Patients and methods
Anti-SARS-CoV-2 S1/S2 antibodies were measured in a cohort of 202 cancer patients on active treatment with chemotherapy (96), immunologic (52), biologic (46), and hormonal (12) treatments for early (n = 66, 32.7%) or metastatic disease (n = 136, 67.3%). Of those, 172 had received two vaccine doses, and 30 had COVID-19 infection (20/30 also received one dose of vaccine). Specific anti-S receptor-binding domain antibodies were further measured in patients with equivocal anti-S1/S2 results.
Results
Among cancer patients, the SARS-CoV-2 antibody response rate was 89.1% (180/202) after COVID-19 vaccination or infection and 87.2% (150/172) in patients after vaccination without a history of COVID-19, compared with 100% positive serologic tests in a control group of 30 health care workers (P < 0.001).

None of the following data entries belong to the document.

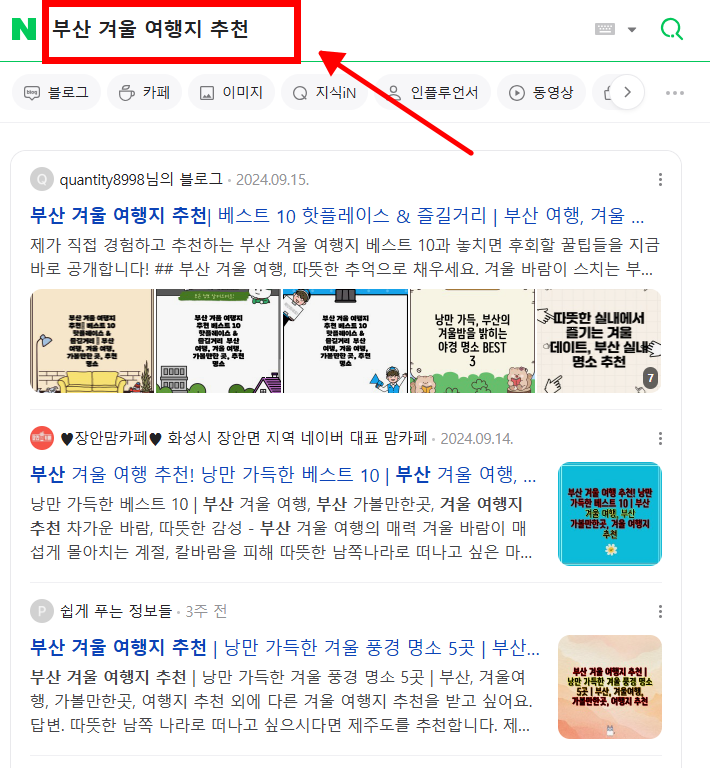Open options menu for 쉽게 푸는 정보들 result
This screenshot has width=710, height=768.
(661, 611)
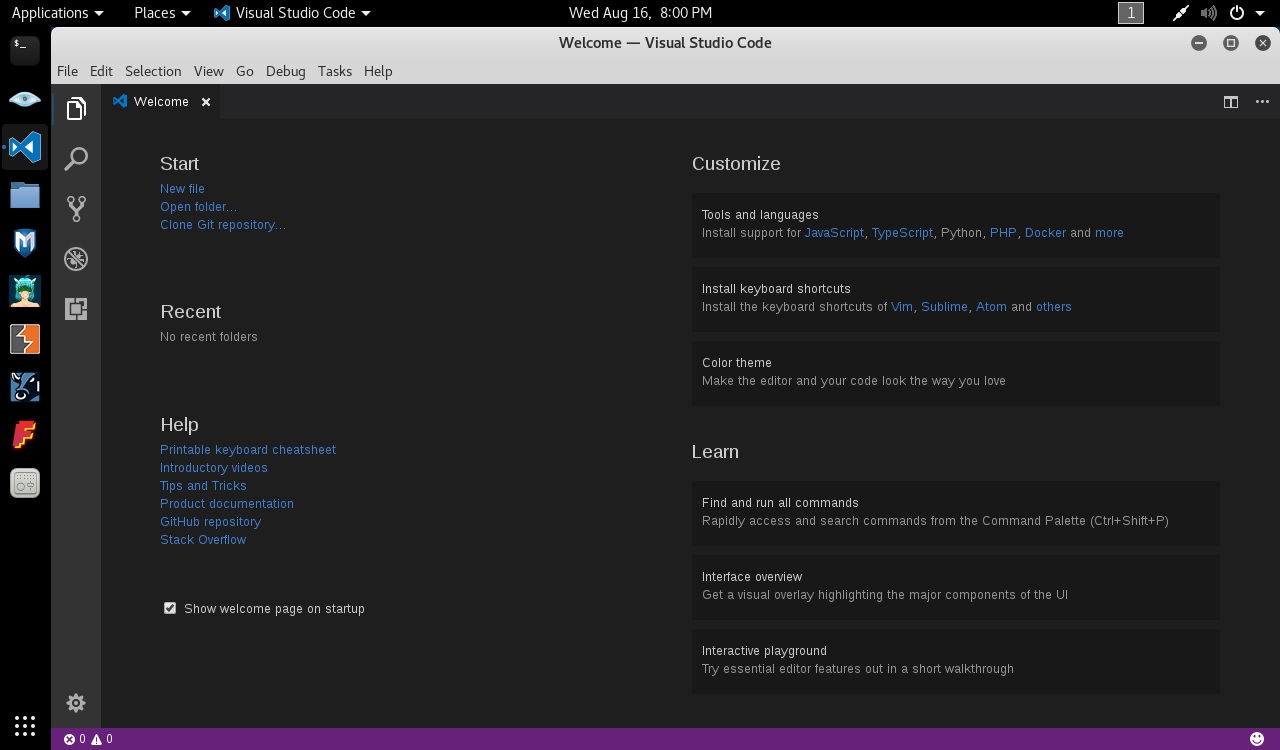Open the Interactive playground card
The height and width of the screenshot is (750, 1280).
pos(955,660)

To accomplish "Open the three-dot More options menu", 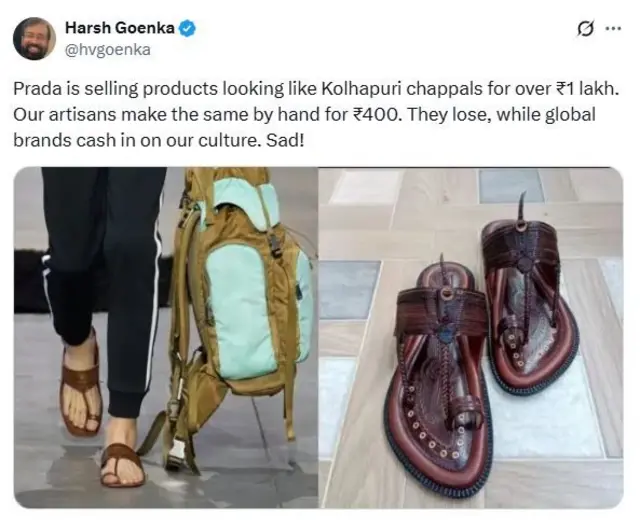I will click(x=613, y=28).
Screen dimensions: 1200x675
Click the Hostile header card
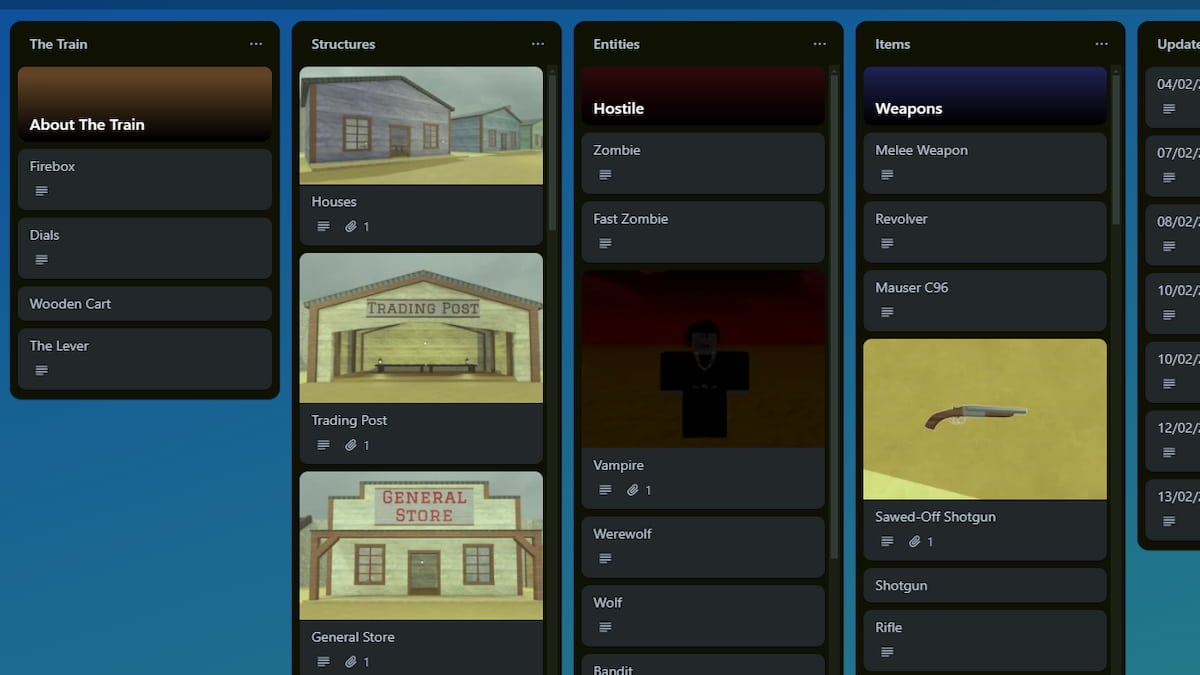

Chemotherapy treatment was independently associated with significantly reduced humoral response to infection or vaccination, with an 81.3% response rate, compared with 96.2% in patients on other treatments (P = 0.001). In vaccinated patients on chemotherapy, the positive response rate was 77.5%. In a multiple regression model, a neutralizing antibody titer (>60 AU/ml) was more likely with immunotherapy (odds ratio 2.44) and less likely with chemotherapy (odds ratio 0.39).
Conclusions
Overall, both COVID-19 vaccine and natural infection are highly immunogenic among cancer patients. Our study, however, identifies those under chemotherapy as significantly less responsive, and with lower antibody levels. These findings justify close virological and serological surveillance along with consideration of these patients for booster (third dose) vaccine prioritization, as new highly spreading SARS-CoV-2 variants emerge.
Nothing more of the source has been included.